* TASK STATEMENT *
Please list every aspirin concentration or concentration range given in μM or mM in the aspirin text.

ASPRIN - ANTI FUNGAL and ANTI BIOFILM Support


 I woke yesterday with what I call a yeast headache which is commonly located right above the right eye in the center of the brow. In my continuous research the timing of finding the following study couldn't have been more appropriate.

 I decided to add Aspirin to follow my 400mg dose of Fluconazole. Since it has upset my stomach in the past, I started with half a 325mg dose.

 Some improvement led me to adding in the other half and this worked so well that I have added it to my protocol. These headaches often lasted for up to 3 days.

 What appears beneath the link below are excerpts from the same article which discusses Aspirin, NSAIDS, and their antifungal, antibiofilm activity in detail.

https://www.ncbi.nlm.nih.gov/pmc/articles/PMC310207/

Aspirin, one of the oldest and most widely used anti-inflammatory drugs, also dramatically decreases biofilm formation by C. albicans. Moreover, some aspirin concentrations (50 to 200 μM) producing significant levels of antibiofilm activity in vitro fall within the range of those frequently achieved by therapeutic doses of aspirin in humans

Aspirin, whose antifungal properties have been reported previously (9), drastically reduced the viability of planktonic cells

For example, addition of aspirin to relatively mature, 24-h biofilms reduced their metabolic activity at 48 h by over 80%

In a further series of experiments, mature, 48-h biofilms grown in the absence of aspirin were transferred to fresh growth medium containing different concentrations of the drug and incubated for further periods of 5 to 48 h. All of the aspirin concentrations tested (75 μM to 1 mM) significantly inhibited biofilm activity after 16 h (Table ​(Table3).3). After 48 h of additional incubation, biofilm activity was reduced by 20 to 80%. Moreover, physiological concentrations of the drug (75 to 200 μM) reduced biofilm activity by 20 to 80%, suggesting that aspirin could have a significant inhibitory effect on mature biofilms in vivo.

* MATERIAL PROVIDED *
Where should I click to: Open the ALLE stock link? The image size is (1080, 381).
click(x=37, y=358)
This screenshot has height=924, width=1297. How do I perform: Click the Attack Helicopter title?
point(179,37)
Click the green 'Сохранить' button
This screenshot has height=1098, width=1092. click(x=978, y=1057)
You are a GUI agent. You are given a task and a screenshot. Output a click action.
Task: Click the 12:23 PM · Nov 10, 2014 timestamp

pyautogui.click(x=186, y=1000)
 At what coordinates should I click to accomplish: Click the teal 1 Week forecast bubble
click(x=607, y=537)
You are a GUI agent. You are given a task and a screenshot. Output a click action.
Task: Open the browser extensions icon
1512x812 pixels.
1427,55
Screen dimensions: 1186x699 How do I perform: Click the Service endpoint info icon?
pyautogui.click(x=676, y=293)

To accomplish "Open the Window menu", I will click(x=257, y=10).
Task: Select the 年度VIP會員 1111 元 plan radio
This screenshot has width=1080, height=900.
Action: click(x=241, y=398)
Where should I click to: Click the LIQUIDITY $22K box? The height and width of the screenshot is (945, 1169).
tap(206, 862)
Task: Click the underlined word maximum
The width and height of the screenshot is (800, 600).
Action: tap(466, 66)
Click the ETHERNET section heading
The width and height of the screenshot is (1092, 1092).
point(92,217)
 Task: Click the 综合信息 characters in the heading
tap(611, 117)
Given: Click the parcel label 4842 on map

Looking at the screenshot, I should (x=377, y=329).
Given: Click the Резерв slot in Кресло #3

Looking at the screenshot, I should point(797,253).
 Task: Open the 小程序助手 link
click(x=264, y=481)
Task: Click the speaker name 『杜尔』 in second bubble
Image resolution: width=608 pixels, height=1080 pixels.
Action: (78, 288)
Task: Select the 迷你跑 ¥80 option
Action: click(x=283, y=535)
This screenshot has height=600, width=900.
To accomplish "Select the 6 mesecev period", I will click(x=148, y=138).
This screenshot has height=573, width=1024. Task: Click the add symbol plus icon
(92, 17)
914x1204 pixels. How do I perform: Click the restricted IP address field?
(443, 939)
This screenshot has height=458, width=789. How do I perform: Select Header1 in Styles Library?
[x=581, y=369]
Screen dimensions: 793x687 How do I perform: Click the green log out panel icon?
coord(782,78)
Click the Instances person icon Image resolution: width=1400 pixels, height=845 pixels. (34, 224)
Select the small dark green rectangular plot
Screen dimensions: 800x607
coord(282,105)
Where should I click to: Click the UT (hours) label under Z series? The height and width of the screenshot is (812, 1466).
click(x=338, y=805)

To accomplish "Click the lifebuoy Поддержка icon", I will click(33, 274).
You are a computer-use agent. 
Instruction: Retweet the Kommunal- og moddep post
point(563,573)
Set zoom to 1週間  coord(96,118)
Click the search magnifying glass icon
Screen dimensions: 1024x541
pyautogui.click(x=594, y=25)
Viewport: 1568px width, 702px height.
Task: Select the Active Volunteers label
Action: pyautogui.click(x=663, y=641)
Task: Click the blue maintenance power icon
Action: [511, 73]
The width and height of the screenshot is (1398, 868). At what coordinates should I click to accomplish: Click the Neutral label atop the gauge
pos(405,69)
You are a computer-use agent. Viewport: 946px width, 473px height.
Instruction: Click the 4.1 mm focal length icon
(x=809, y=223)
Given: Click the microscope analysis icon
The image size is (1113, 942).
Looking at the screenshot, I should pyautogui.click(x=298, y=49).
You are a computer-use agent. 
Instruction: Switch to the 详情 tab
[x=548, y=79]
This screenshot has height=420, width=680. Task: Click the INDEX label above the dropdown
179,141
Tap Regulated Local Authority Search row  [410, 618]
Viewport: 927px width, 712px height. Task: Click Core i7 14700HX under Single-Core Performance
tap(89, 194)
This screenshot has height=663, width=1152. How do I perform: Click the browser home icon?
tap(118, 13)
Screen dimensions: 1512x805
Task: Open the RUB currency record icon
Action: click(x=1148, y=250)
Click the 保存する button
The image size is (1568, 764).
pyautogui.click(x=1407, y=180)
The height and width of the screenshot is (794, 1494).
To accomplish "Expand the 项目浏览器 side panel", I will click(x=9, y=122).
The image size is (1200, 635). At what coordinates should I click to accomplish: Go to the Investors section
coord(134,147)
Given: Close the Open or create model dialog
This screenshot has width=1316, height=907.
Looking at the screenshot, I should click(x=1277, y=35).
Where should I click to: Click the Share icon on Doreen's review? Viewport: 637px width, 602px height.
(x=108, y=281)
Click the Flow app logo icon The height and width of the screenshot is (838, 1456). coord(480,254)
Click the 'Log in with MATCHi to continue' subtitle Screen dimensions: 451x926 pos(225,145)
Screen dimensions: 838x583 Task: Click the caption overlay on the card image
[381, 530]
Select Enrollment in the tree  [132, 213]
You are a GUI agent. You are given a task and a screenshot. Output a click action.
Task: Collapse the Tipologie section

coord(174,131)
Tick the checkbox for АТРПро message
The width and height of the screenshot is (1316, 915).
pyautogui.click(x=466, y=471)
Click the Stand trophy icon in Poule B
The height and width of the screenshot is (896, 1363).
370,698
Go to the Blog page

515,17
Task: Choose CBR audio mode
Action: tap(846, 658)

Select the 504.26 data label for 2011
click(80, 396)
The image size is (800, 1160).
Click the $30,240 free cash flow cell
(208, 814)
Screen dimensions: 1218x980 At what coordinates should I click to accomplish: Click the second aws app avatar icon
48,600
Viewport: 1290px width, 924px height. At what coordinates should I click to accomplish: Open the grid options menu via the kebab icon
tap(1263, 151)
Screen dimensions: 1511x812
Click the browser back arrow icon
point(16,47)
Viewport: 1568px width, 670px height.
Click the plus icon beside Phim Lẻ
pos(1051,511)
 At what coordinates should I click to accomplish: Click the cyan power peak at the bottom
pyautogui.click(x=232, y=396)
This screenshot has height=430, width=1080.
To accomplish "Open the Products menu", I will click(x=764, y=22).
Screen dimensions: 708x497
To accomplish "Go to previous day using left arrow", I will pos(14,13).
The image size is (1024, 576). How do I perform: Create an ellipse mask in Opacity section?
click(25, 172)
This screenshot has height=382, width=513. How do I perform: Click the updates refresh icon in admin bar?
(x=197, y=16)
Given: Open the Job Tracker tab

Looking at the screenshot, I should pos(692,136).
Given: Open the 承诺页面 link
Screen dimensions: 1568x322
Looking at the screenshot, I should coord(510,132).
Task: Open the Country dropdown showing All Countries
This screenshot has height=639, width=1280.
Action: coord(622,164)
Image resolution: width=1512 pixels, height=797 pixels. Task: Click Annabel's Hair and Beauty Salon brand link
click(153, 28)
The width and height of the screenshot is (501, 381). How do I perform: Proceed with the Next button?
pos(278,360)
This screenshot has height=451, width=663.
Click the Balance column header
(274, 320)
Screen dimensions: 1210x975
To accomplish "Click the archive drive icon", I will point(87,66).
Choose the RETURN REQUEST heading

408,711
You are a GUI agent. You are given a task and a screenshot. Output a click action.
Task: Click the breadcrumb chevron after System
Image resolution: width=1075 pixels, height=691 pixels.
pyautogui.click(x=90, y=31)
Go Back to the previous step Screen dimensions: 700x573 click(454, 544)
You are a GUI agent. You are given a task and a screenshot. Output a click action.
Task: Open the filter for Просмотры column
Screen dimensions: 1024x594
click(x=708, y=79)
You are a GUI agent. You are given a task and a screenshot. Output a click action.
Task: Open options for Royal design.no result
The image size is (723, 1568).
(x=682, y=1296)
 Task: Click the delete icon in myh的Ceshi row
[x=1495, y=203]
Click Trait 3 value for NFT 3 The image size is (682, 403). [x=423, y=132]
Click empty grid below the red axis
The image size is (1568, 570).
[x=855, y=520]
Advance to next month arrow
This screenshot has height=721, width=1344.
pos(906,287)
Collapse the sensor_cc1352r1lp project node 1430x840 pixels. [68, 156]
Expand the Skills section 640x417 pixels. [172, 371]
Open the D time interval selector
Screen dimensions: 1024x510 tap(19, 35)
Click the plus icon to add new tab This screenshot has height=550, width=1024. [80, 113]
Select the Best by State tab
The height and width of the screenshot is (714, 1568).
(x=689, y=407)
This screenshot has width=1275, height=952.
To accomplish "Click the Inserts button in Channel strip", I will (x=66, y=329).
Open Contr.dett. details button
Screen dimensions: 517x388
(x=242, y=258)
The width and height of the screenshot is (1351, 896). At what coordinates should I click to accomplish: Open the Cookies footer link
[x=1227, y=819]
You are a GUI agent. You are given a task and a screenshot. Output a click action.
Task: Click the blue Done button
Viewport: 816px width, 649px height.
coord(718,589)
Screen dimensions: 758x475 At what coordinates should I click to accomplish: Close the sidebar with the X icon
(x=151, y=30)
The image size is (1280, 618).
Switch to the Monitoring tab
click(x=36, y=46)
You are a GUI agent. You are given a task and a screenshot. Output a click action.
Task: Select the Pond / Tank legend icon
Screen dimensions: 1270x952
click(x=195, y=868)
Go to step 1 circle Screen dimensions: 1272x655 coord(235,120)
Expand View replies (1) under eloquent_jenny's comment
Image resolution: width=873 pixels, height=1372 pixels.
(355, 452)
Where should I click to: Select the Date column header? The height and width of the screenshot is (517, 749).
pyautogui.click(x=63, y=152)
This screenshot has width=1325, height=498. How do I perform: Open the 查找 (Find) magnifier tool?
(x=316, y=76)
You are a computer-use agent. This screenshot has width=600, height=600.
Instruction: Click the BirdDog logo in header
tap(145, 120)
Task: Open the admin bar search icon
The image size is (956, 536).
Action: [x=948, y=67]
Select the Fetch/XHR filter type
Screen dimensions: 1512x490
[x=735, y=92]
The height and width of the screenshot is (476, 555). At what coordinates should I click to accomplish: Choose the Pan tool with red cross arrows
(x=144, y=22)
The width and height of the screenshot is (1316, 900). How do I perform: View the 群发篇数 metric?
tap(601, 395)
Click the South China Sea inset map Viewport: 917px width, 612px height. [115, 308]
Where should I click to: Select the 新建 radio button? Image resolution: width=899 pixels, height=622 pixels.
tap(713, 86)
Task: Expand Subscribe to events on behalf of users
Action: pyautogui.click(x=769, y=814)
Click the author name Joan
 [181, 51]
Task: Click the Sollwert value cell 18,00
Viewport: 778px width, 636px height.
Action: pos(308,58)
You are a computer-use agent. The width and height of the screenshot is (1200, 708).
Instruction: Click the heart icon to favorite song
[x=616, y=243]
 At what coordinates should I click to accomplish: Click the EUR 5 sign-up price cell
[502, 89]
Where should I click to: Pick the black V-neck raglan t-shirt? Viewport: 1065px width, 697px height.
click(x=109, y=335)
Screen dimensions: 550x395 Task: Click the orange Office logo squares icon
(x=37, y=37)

* RESULT OF THE TASK *
- 50 to 200 μM
- 75 μM to 1 mM
- 75 to 200 μM